→ **Assignment**:
When the line containing "Task: Select the 往返 round-trip radio button" is reached, include it and end there; set down verbatim every line before it, starting at the top of the records.

→ **Extracted records**:
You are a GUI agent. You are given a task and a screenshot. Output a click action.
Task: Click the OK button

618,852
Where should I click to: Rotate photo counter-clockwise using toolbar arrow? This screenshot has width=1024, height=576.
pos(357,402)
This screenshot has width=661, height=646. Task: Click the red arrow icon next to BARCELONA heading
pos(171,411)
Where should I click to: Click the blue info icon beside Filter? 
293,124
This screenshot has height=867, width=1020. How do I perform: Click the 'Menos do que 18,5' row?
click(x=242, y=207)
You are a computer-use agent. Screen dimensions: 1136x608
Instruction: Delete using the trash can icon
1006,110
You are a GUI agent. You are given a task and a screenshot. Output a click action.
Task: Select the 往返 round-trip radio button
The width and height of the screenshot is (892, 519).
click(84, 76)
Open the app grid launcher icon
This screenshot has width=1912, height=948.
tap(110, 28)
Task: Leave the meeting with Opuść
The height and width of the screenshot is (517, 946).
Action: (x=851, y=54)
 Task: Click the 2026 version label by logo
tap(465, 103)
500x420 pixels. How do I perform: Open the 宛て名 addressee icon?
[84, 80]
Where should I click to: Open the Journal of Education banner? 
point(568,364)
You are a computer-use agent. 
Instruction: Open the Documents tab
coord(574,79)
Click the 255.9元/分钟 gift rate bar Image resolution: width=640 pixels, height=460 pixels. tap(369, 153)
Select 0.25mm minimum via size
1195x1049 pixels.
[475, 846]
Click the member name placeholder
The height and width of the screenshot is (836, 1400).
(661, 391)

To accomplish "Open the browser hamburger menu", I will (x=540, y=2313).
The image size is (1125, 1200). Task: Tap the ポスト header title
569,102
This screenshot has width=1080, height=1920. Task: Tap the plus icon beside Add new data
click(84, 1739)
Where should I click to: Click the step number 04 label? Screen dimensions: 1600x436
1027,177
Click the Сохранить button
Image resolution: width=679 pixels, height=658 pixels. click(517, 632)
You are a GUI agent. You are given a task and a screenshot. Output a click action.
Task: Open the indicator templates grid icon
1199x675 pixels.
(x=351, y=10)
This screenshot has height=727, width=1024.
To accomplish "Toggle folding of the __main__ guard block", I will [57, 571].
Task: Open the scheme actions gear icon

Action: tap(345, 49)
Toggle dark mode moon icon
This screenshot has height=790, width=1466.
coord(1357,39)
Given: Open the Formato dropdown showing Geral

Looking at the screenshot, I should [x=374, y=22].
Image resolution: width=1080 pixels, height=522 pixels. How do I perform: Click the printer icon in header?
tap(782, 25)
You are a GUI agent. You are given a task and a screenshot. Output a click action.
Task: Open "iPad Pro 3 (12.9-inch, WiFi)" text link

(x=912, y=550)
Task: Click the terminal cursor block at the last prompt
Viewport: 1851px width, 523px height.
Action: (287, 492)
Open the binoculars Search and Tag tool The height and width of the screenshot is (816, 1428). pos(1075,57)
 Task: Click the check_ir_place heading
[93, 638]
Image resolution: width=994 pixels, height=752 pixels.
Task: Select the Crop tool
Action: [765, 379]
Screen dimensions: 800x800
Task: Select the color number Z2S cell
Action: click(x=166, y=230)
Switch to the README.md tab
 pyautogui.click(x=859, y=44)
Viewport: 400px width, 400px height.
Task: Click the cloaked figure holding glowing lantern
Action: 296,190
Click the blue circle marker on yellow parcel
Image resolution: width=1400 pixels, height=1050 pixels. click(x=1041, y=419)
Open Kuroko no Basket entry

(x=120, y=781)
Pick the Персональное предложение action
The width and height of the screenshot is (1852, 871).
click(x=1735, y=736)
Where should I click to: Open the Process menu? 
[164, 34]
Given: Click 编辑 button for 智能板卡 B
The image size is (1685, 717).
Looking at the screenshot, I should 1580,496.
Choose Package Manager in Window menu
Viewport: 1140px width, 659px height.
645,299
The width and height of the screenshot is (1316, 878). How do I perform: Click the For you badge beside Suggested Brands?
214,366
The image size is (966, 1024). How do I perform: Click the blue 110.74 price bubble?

→ **Exercise output**:
You are a GUI agent. You are given a task and a screenshot. Output a click action.
Task: Click the OK button

618,852
Where should I click to: Rotate photo counter-clockwise using toolbar arrow? This screenshot has width=1024, height=576.
pos(357,402)
This screenshot has width=661, height=646. Task: Click the red arrow icon next to BARCELONA heading
pos(171,411)
Where should I click to: Click the blue info icon beside Filter? 
293,124
This screenshot has height=867, width=1020. How do I perform: Click the 'Menos do que 18,5' row?
click(x=242, y=207)
You are a computer-use agent. Screen dimensions: 1136x608
Instruction: Delete using the trash can icon
1006,110
You are a GUI agent. You are given a task and a screenshot. Output a click action.
Task: Select the 往返 round-trip radio button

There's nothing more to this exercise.